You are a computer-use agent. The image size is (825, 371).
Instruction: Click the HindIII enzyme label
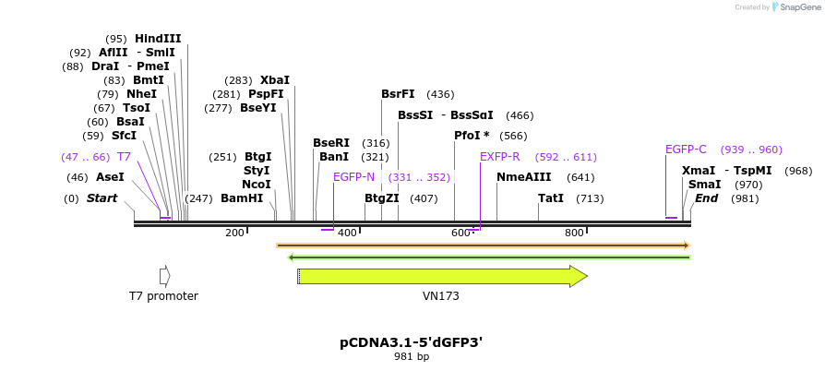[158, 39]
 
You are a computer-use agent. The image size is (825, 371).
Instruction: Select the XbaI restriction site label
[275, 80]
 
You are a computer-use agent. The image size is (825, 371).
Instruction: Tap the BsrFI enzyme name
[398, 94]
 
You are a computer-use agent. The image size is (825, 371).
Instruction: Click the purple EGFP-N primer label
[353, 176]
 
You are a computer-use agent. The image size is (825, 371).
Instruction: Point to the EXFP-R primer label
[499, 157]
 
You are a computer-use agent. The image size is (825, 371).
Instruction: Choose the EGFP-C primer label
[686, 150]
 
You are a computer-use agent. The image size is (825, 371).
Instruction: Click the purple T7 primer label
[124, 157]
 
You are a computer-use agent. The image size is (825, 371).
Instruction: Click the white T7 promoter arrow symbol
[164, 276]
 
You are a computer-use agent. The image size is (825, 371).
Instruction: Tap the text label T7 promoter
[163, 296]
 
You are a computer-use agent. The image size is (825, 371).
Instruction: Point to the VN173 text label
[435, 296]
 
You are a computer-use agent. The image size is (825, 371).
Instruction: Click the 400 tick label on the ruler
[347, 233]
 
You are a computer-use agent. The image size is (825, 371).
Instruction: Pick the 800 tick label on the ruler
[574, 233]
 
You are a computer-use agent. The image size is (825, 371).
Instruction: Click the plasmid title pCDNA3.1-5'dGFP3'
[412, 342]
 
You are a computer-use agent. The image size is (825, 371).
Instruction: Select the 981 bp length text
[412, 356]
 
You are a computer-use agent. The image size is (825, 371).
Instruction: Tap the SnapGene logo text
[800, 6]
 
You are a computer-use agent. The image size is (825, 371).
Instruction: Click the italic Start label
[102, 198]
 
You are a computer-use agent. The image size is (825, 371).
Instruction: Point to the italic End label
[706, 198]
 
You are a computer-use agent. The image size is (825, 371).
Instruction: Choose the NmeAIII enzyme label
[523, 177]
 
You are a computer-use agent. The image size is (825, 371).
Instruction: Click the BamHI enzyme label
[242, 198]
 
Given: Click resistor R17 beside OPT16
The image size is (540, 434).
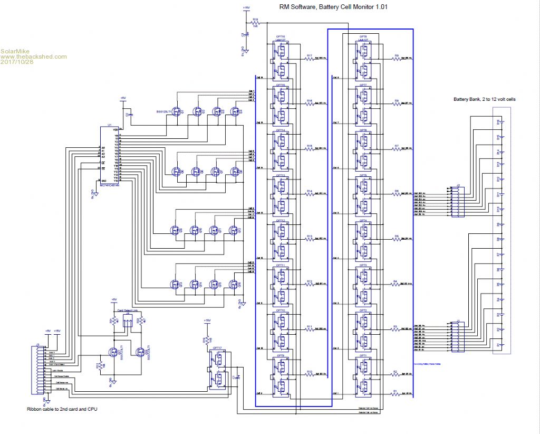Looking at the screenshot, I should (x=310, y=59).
● ● ● ● ● ● ●
Instructions to follow.
What you give back should match the entries above exactly, except that pictures are dropped.

Written answer.
You are a computer-use agent. The image size is (825, 371).
Instruction: Click the HindIII enzyme label
[158, 39]
 
You are a computer-use agent. The image size is (825, 371).
Instruction: Select the XbaI restriction site label
[275, 80]
 
You are a computer-use agent. The image size is (825, 371).
Instruction: Tap the BsrFI enzyme name
[398, 94]
 
You are a computer-use agent. The image size is (825, 371).
Instruction: Click the purple EGFP-N primer label
[353, 176]
 
You are a computer-use agent. The image size is (825, 371).
Instruction: Point to the EXFP-R primer label
[499, 157]
 
You are a computer-use agent. The image size is (825, 371).
Instruction: Choose the EGFP-C primer label
[686, 150]
 
You are a computer-use agent. The image size is (825, 371).
Instruction: Click the purple T7 primer label
[124, 157]
 
You are a computer-use agent. The image size is (825, 371).
Instruction: Click the white T7 promoter arrow symbol
[164, 276]
 
You are a computer-use agent. The image size is (825, 371).
Instruction: Tap the text label T7 promoter
[163, 296]
 
You are a computer-use agent. The image size is (825, 371).
Instruction: Point to the VN173 text label
[435, 296]
 
You are a computer-use agent. The image size is (825, 371).
Instruction: Click the 400 tick label on the ruler
[347, 233]
 
You are a computer-use agent. The image size is (825, 371).
Instruction: Pick the 800 tick label on the ruler
[574, 233]
 
You are a computer-use agent. The image size is (825, 371).
Instruction: Click the plasmid title pCDNA3.1-5'dGFP3'
[412, 342]
 
You are a computer-use agent. The image size is (825, 371).
Instruction: Select the 981 bp length text
[412, 356]
 
You are a computer-use agent. The image size is (825, 371).
Instruction: Tap the SnapGene logo text
[800, 6]
 
You are a computer-use agent. The image size is (825, 371).
Instruction: Click the italic Start label
[102, 198]
 
You are a computer-use agent. The image size is (825, 371).
Instruction: Point to the italic End label
[706, 198]
 
You are a computer-use agent. The image size is (825, 371).
Instruction: Choose the NmeAIII enzyme label
[523, 177]
 
You are a computer-use agent. The image size is (825, 371).
Instruction: Click the BamHI enzyme label
[242, 198]
 
Given: Click resistor R17 beside OPT16
The image size is (540, 434).
Looking at the screenshot, I should (x=310, y=59).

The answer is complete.